§ **Set exercise**
Starting at the entry that contains "Reject All (395, 633)" and stopping after the one that contains "Virtual shops (144, 457)", rewrite each entry below in full and shift every coordinate by adding 17 to both x and y.
-.-.-
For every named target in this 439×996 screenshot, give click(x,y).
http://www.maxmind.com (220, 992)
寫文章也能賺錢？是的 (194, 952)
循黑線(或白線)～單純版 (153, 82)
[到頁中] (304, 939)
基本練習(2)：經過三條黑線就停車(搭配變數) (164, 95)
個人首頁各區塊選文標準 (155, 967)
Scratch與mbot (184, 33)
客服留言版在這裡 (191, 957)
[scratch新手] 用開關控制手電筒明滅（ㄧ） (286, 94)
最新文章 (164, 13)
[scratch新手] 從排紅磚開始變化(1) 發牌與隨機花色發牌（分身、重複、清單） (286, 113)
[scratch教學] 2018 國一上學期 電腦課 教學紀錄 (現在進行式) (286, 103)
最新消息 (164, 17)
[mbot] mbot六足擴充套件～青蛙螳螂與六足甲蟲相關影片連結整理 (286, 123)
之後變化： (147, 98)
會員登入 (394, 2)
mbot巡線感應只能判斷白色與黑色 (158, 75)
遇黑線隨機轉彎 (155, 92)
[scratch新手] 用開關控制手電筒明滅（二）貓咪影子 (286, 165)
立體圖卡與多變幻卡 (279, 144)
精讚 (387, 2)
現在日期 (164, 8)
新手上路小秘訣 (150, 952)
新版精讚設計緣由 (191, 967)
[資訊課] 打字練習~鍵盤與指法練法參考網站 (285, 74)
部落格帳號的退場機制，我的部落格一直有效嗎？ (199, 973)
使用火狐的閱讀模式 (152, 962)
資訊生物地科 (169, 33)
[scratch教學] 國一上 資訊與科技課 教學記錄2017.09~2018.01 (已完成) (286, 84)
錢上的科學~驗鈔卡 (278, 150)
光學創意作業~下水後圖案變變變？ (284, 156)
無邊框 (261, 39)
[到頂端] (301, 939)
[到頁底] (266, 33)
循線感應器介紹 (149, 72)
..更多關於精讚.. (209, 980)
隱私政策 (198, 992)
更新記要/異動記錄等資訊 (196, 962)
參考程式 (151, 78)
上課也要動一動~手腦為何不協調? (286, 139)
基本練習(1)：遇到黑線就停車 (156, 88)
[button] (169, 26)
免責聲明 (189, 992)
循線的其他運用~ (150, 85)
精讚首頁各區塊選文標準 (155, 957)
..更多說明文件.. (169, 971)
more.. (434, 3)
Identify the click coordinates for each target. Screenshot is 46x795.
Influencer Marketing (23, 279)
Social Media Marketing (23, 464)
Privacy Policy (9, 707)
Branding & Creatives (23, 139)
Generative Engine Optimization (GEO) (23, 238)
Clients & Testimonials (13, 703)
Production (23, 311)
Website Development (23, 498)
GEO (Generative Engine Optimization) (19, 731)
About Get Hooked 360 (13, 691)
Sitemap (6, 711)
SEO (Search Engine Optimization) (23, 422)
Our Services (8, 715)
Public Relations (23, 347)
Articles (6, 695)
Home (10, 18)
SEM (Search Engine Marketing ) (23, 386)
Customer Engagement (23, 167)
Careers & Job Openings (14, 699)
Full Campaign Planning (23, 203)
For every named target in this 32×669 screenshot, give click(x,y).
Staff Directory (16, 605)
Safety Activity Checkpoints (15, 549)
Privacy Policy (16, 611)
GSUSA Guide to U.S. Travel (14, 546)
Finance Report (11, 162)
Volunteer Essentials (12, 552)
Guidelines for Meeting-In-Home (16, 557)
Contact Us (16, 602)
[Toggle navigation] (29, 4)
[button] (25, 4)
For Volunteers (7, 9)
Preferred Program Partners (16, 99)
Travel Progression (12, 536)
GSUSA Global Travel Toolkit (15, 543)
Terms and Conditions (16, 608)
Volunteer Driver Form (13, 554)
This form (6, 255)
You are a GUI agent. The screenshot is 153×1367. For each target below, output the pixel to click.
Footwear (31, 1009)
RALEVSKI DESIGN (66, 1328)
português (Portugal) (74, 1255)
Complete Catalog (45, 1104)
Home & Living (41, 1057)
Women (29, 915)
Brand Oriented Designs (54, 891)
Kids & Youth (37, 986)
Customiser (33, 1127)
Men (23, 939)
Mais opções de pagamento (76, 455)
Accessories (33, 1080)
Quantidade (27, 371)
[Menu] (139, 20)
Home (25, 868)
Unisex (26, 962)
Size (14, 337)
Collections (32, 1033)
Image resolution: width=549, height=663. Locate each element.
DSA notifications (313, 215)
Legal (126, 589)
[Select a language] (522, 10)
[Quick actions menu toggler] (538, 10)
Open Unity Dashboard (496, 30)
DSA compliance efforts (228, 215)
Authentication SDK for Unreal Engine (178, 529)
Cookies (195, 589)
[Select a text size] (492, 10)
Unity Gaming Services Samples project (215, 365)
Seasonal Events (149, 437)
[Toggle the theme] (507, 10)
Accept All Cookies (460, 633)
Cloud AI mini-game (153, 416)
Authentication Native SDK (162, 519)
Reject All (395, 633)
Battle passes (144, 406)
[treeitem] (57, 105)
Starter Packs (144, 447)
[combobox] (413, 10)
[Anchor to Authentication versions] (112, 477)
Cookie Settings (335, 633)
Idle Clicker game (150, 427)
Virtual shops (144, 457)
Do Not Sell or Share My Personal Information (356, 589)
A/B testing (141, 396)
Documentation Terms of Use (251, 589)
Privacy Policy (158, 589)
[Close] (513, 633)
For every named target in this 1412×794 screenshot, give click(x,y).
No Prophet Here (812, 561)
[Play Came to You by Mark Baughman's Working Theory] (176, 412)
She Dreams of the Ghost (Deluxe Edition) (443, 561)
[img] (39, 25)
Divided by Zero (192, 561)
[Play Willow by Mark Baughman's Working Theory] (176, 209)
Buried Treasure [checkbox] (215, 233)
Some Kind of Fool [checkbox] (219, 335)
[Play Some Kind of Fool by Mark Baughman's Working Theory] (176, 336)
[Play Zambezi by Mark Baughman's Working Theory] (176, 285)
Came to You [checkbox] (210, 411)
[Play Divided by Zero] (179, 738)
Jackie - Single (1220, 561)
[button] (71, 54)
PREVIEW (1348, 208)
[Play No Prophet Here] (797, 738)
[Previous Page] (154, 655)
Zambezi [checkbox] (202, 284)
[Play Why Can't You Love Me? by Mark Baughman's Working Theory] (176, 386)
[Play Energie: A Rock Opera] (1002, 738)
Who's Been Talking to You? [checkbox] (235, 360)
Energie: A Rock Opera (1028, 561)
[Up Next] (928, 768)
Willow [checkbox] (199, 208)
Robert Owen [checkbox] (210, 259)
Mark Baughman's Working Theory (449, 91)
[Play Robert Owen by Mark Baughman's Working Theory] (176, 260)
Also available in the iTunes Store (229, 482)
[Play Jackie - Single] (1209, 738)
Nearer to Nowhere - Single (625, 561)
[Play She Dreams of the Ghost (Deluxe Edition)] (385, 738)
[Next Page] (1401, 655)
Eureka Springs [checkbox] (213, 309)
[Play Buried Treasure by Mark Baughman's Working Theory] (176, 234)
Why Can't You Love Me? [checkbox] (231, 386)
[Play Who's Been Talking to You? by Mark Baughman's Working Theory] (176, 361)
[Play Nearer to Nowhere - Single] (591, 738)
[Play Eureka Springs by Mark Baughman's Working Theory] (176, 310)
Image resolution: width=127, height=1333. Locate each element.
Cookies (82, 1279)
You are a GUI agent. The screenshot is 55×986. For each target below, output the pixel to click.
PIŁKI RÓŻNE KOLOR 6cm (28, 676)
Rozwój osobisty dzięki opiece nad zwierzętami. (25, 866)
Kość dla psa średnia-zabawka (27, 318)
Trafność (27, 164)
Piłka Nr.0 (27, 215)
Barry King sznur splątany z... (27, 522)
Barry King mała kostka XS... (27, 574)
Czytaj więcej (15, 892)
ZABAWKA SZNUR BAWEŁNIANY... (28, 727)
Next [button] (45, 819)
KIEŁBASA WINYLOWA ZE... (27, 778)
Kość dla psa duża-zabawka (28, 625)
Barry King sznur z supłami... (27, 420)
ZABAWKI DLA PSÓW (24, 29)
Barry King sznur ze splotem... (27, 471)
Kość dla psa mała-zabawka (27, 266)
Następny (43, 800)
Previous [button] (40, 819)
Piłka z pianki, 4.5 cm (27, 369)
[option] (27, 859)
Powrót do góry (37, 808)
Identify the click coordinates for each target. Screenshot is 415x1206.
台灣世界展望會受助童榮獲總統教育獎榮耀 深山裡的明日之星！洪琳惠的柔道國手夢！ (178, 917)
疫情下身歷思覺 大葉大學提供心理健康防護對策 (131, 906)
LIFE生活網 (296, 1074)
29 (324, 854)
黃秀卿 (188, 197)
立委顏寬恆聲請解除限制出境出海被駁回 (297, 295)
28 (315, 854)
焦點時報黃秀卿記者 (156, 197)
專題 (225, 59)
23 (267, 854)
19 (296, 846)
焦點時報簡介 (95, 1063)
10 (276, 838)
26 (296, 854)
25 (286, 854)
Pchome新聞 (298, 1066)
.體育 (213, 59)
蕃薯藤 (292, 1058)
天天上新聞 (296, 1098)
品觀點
-.-.-
§ **The completed task**
Reject All (412, 650)
Battle passes (161, 423)
[treeitem] (74, 122)
Starter Packs (161, 464)
[combobox] (430, 27)
[Anchor to Authentication versions] (129, 494)
Cookie Settings (352, 650)
Idle Clicker game (167, 444)
Virtual shops (161, 474)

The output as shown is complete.